▸ **Work to complete**: Copy the items below verbatim, starting at the line containing "Viewport: 680px width, 452px height." and ending at the line containing "coord(1044,542)", both included.
## Start
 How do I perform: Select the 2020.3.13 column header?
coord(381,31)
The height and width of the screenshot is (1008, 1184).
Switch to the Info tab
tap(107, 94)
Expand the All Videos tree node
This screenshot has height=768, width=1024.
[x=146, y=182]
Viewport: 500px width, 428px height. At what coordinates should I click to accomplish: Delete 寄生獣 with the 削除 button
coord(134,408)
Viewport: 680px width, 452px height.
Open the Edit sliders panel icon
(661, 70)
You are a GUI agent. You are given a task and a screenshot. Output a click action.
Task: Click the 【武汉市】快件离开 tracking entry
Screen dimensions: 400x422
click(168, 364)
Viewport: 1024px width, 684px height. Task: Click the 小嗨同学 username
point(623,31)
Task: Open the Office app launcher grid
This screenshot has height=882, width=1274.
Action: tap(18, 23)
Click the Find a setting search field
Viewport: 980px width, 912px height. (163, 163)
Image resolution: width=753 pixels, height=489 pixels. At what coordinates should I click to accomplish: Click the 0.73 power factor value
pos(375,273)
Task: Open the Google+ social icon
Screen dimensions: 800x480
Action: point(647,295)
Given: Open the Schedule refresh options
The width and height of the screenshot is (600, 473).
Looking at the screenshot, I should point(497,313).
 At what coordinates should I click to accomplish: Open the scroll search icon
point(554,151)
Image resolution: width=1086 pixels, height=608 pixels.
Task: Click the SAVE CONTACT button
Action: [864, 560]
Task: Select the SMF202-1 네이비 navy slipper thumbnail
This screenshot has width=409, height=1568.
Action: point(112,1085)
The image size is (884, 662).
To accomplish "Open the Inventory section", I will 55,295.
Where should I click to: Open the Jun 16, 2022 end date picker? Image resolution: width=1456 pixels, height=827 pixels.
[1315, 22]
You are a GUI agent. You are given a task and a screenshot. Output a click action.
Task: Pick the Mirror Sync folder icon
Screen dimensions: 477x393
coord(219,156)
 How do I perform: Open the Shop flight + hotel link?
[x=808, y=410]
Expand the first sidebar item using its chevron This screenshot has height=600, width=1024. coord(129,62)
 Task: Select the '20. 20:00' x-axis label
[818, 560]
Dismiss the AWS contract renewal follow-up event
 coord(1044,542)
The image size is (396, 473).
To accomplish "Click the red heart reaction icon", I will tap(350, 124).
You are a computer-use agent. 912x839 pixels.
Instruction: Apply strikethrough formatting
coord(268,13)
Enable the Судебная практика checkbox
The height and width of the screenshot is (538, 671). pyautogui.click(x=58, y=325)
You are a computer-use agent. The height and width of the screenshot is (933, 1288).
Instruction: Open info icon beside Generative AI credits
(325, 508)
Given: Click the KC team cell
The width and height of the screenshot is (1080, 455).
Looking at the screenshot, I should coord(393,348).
## End
▸ **Complete answer**:
Viewport: 680px width, 452px height.
Open the Edit sliders panel icon
(661, 70)
You are a GUI agent. You are given a task and a screenshot. Output a click action.
Task: Click the 【武汉市】快件离开 tracking entry
Screen dimensions: 400x422
click(168, 364)
Viewport: 1024px width, 684px height. Task: Click the 小嗨同学 username
point(623,31)
Task: Open the Office app launcher grid
This screenshot has height=882, width=1274.
Action: tap(18, 23)
Click the Find a setting search field
Viewport: 980px width, 912px height. (163, 163)
Image resolution: width=753 pixels, height=489 pixels. At what coordinates should I click to accomplish: Click the 0.73 power factor value
pos(375,273)
Task: Open the Google+ social icon
Screen dimensions: 800x480
Action: point(647,295)
Given: Open the Schedule refresh options
The width and height of the screenshot is (600, 473).
Looking at the screenshot, I should point(497,313).
 At what coordinates should I click to accomplish: Open the scroll search icon
point(554,151)
Image resolution: width=1086 pixels, height=608 pixels.
Task: Click the SAVE CONTACT button
Action: [864, 560]
Task: Select the SMF202-1 네이비 navy slipper thumbnail
This screenshot has width=409, height=1568.
Action: point(112,1085)
The image size is (884, 662).
To accomplish "Open the Inventory section", I will 55,295.
Where should I click to: Open the Jun 16, 2022 end date picker? Image resolution: width=1456 pixels, height=827 pixels.
[1315, 22]
You are a GUI agent. You are given a task and a screenshot. Output a click action.
Task: Pick the Mirror Sync folder icon
Screen dimensions: 477x393
coord(219,156)
 How do I perform: Open the Shop flight + hotel link?
[x=808, y=410]
Expand the first sidebar item using its chevron This screenshot has height=600, width=1024. coord(129,62)
 Task: Select the '20. 20:00' x-axis label
[818, 560]
Dismiss the AWS contract renewal follow-up event
 coord(1044,542)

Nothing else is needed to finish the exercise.